I felt a bolt of electricity invigorate me — Garry had once again jump-started me with the energy to keep on doing the things that charged my battery with positive energy.
The first time I brought Garry food, I was definitely a little bit nervous. I felt imposter syndrome — scared that I would not meet Garry’s expectations of what he thought my food would taste like.
That all changed when Garry opened the door with a smile and let me in. As he transferred my Rajma — an Indian kidney bean stew — to his own tupperware, he shared stories with me about his music career, his life in San Francisco in the ‘80s and his many wisdoms about love and relationships.
His kindness and support replaced my fear of failure with excitement to cook and share my food with him again.
Since that Wednesday in August, I have been delivering food to Garry every week.
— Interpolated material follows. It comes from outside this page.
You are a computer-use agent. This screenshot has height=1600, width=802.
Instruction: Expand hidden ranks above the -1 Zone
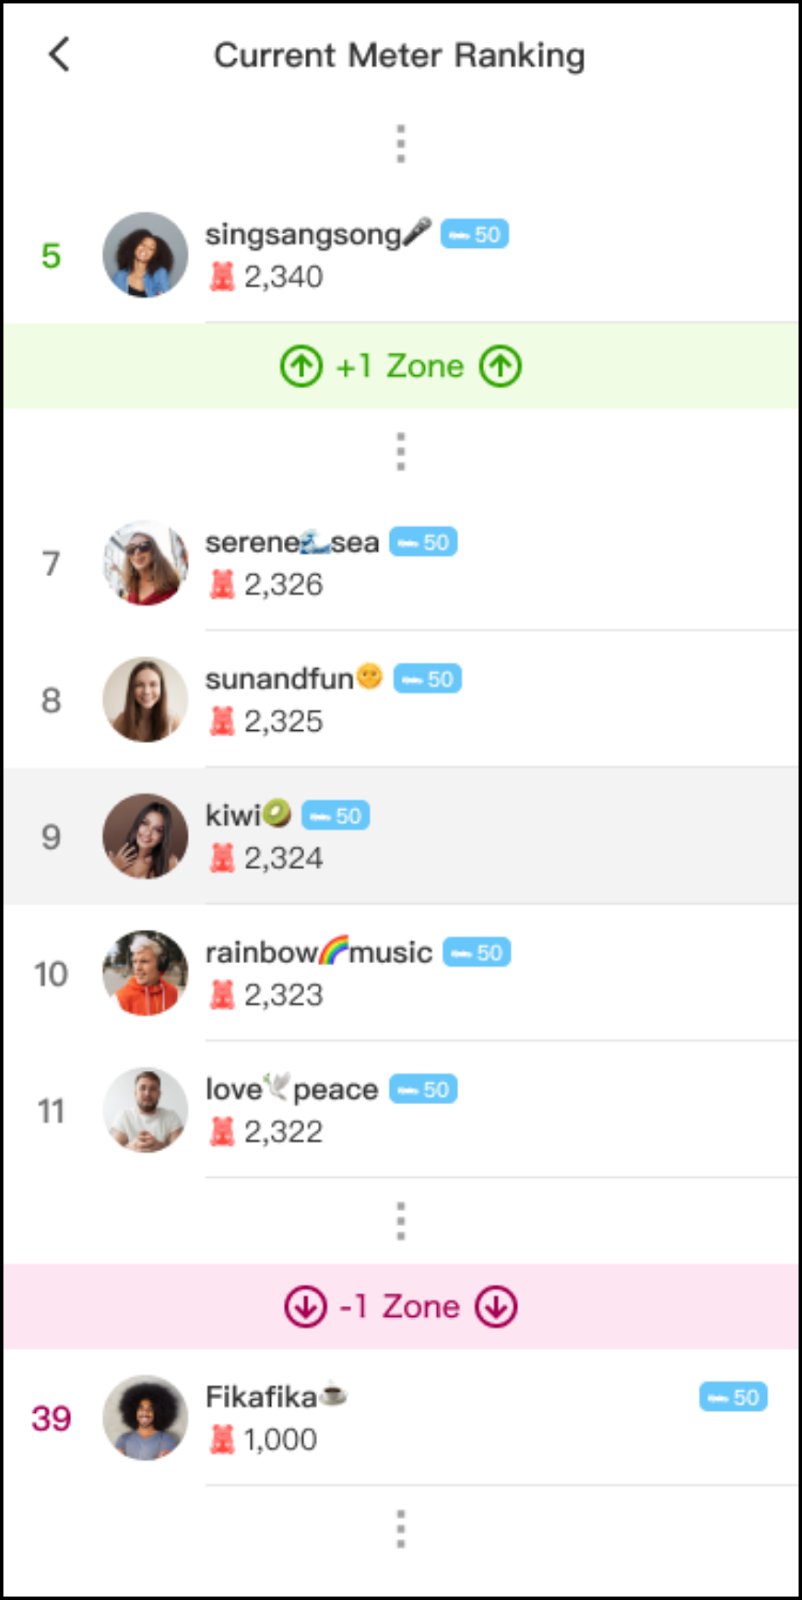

I have made him a variety of dahls — different types of lentils with cumin fried rice — and all of which are vegetarian. I have not brought him the same meal twice.
Encouraged by Garry’s faith, I am now transitioning from hosting pop up meals to catering. I am realizing that there are so many sources of energy out there and with the support and love of others, adapting to change is possible.
The empathy and care that Garry blessed me with motivates me to cook him and others meals full of love. Even though Garry is a couple decades older than me, the love we have for food, community, and storytelling feeds us with the energy to keep us going, even in the hardest of times. Garry’s continued acts of kindness inspire me to be my best self.
There are hard days, but I feel compelled to convert the kindness I see in my community into love — in the form of the food I serve to others.